ツヅリの奥の手
やけに冷たい石の感触。静まり返った空間。
五感が最初に伝えた情報。
「……いつつ」
目を覚ましたツヅリは、後頭部にズキリとした痛みを感じて、頭を押さえる。
その後、恐る恐る目を開けた状況は、すこぶる悪かった。
「これって、よくある、牢獄ってやつ?」
薄暗い石造りの空間。遠くの松明の明かり。そして目の前には、鉄格子の壁があった。
装備を確かめるが、銃もポーチも存在しない。ポケットの中に入れていた失敗作の弾丸すらない。
尚もぺたぺたと触ってみると、懐の中にだけ硬質の感触が残っていた。
「夜の七時過ぎ、か」
懐中時計を見つめながら、ツヅリは頭の中を整理する。
まず置かれている現状は、考えるまでもなく、敵に囚われているというところだ。
自分の手元には銃はおろか弾丸すらない。どこかに置いてあればいいが、捨てられていたらどうしたものか。

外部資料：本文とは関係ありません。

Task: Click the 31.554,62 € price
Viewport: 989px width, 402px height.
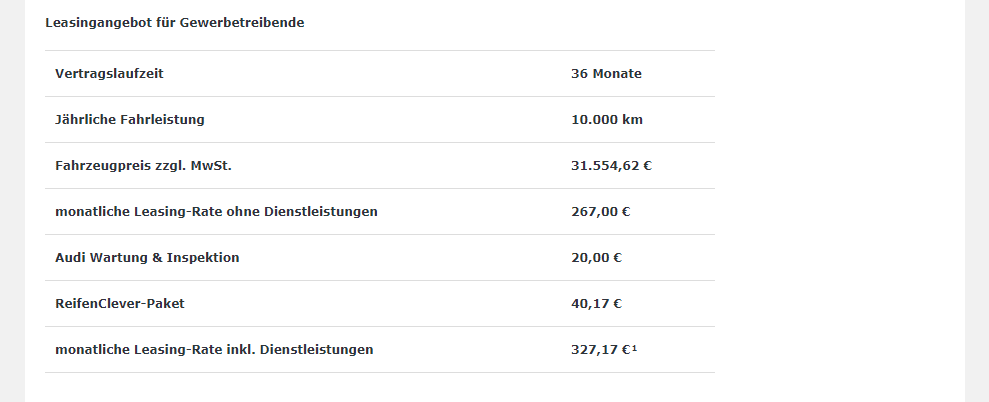Action: pos(611,166)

他に見当たるものはない。見張りもいなければ、一緒に入れられている人間もいない。
「個室ってのはありがたいけど、もうちょっと気を使って欲しいよねぇ」
師を見習ってわざと軽口を叩いてみるが、どうしても楽観的に物事を判断できない。
端的に言えば、絶体絶命だと思った。
「……どうしよう」
自分が子供達に騙されたことは既に分かっている。
今思い返せば、ソウは『特にカリブに』気をつけろと言ったのであって、『子供達』には気をつけなくても良いと言ったわけではないのだ。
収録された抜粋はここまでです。